Memory profiling in hooks
This tutorial involves hacking core. If you aren't comfortable with doing that, you're probably in the wrong place :). I created a dropbucket.org drop called Memory profiling in hooks which has all the code details in case you want to dig in yourself. You'll need to modify includes/module.inc and also have devel module enabled for this to work.
I've been trying to do some low-level tuning while developing a course site in ELMSLN. As part of the project I'm constantly trying to push as many users into one system as I can prior to scaling resources. You can read about past efforts to push drupal core in this and other linked posts: Drupal speed tuning: analyzing and further optimizing Pressflow
Today, I wanted to get a better sense of why a page was taking 17.75megs of ram to render. The better we can understand what's running to accomplish page delivery, the better we can dig in and help drop that number. The lower that number per page load, the more users we can support on the same resources and the more we can keep costs down while increasing service offering to our users.
After applying the code from dropbucket, you'll see something like this whenever you load any page (see right). The hook modification monitors the memory in use at the start and end of every call to module_invoke_all. This tells you how much memory was required to fire off that hook.
It does the same thing for each function invoking that hook and then repeats the same thing for drupal_alter statements as well. This gives you a ton of data to sort through but as you do, you can start to get a clearer picture of both what it takes to deliver the page as well as where bottlenecks in RAM usage might be.
XDebug is a php library that can also be useful for finding bottlenecks if you are interested in digging even deeper. I wanted per page load stats and to start to do so per role so that's why I went the modifying drupal core route (this time).
We know what's bloated, now what?
In my testing I was looking for a few things specifically; what was slow but more importantly, was it anything custom I had written. Because a major library that I use in ELMSLN has a lot of potential performance implications, I was looking for memory usage by functions starting with "cis".

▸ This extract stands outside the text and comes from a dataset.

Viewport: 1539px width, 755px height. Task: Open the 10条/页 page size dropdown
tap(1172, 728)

As it turns out, memory usage was pretty low because I followed this great lullabot article by Jeff Eaton while developing the calls that happen quite often. I put in the artificial metric that if it was a function under 50KB I didn't care about it so that I got less data (otherwise you get things that are like 48 bytes all over the place).
I did find a few functions that I need to do some additional tuning on / make decisions about as a result of this test. The functions in question were:
- book_node_view (584 KB)
- special_menu_items_init (514 KB)
- og_context_init (475 KB)
- context_init (448 KB)
- token_module_implements_alter (262 KB )
- feeds_forms (145 KB)
- regions_page_alter (116 KB)
- stream_wrappers (115 KB)
- boxes_page_alter (110 KB)
In total, this is telling me that of my 17.75 MB page load, around 2.7 MBs can be attributed to 9 functions. There are hundreds / thousands of functions that build any given page and now I know that 9 of those account for 15% of the memory required to deliver any given page.

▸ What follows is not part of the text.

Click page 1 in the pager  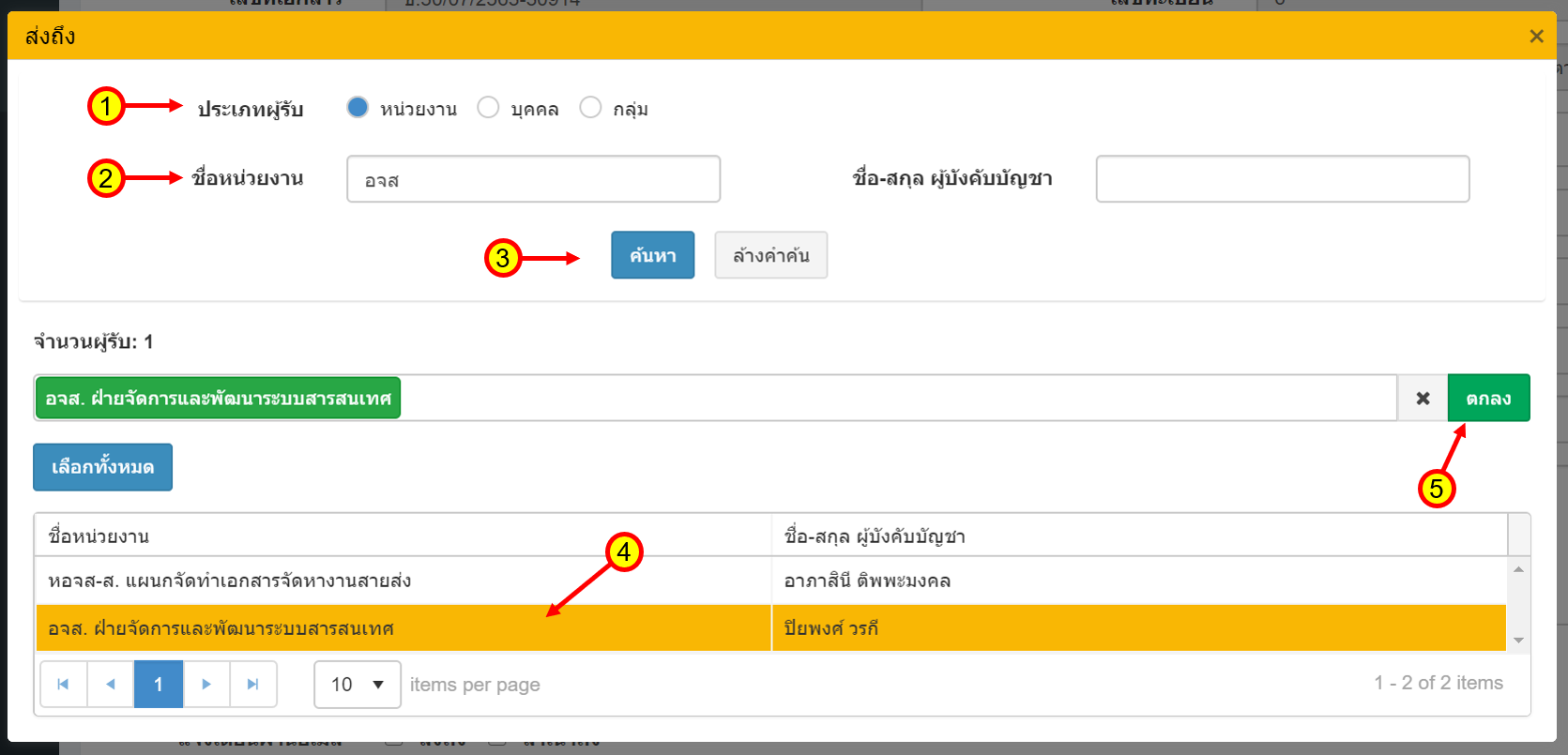click(159, 685)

From here, I have some decisions to make now that I have this information. First, I have to look at the low hanging fruit functions that I can get rid of. Feeds (in the MOOC distribution) is only used to initially import content, after that it's there for convenience but that convenience is apparently (feeds_forms) adding 145 KB to every page for every user regardless of if they are using feeds. That's a bit ridiculous right? So, when in production, turn off Feeds (or at least I can). We also only user Boxes module for 1 block at the footer of the page; is that really worth having Boxes load on every page for one block to be loaded and be exportable. special_menu_items is used to prettify one menu system, which definitely can't be justified with it's half a meg footprint so it will most likely be dropped from the core supported package.

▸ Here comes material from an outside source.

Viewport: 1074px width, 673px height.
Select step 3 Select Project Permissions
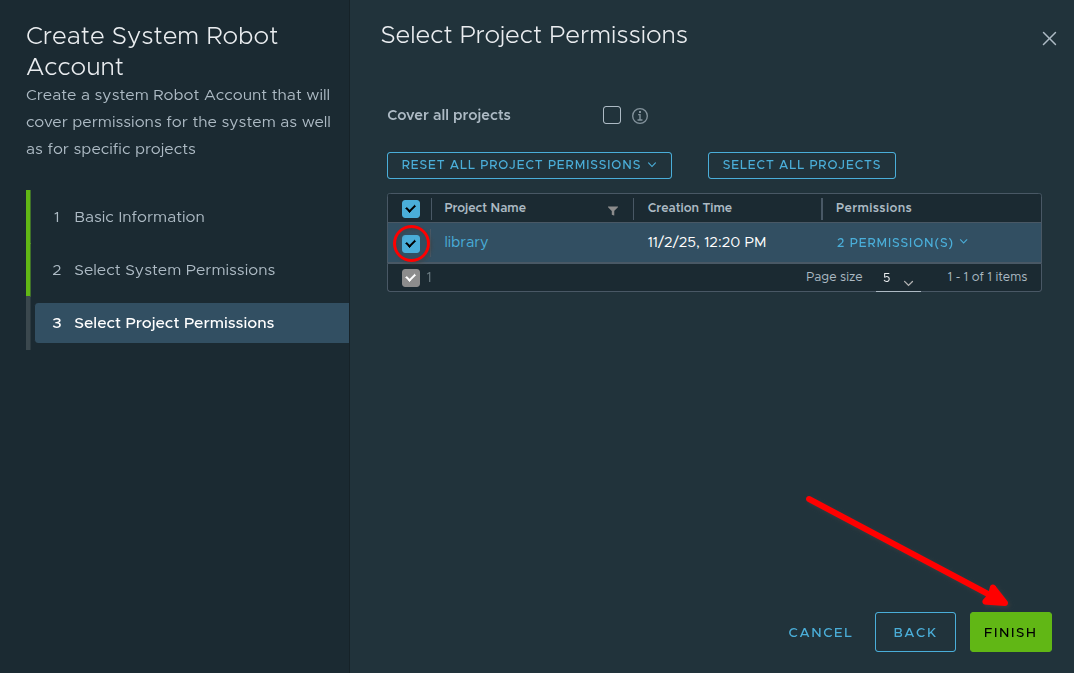pos(174,323)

What can't I really change?
The second decision. Well, all systems in ELMSLN are built on top of Context, OG, Tokens, and (MOOC at least) the Book module. This makes it rather difficult to get rid of og_context, context_init, book_node_view, and token_module_implements_alter. Steam_wrappers is also something built into core which just takes time to run so I don't have much of a choice there.
I may have to live with book_node_view or look and see if I'm invoking it to load in such a way that it's called when it doesn't have to be. If you look at the API docs, it's basically just adding previous / next navigation to the bottom of pages and styling it. Maybe we can write a custom replacement to cache this call in memory so that after it initially builds previous / next links that it just has access to this data in memory. It might seem like a lot of effort, but to save .5 megs per page load it could be a big win.
What can I fix without much effort?
regions_page_alter is provided as part of the Regions module, one of my own. I can either fix this or, as we're starting to do in MOOC / the new ELMSLN UX; transition away from it (for the most part). This is something I have total control over though so it might be worth investigating if I can fix it quickly or at least reduce its footprint. I may also just have to remove some modules like boxes, regions, and feeds which are all sure to drop the page load.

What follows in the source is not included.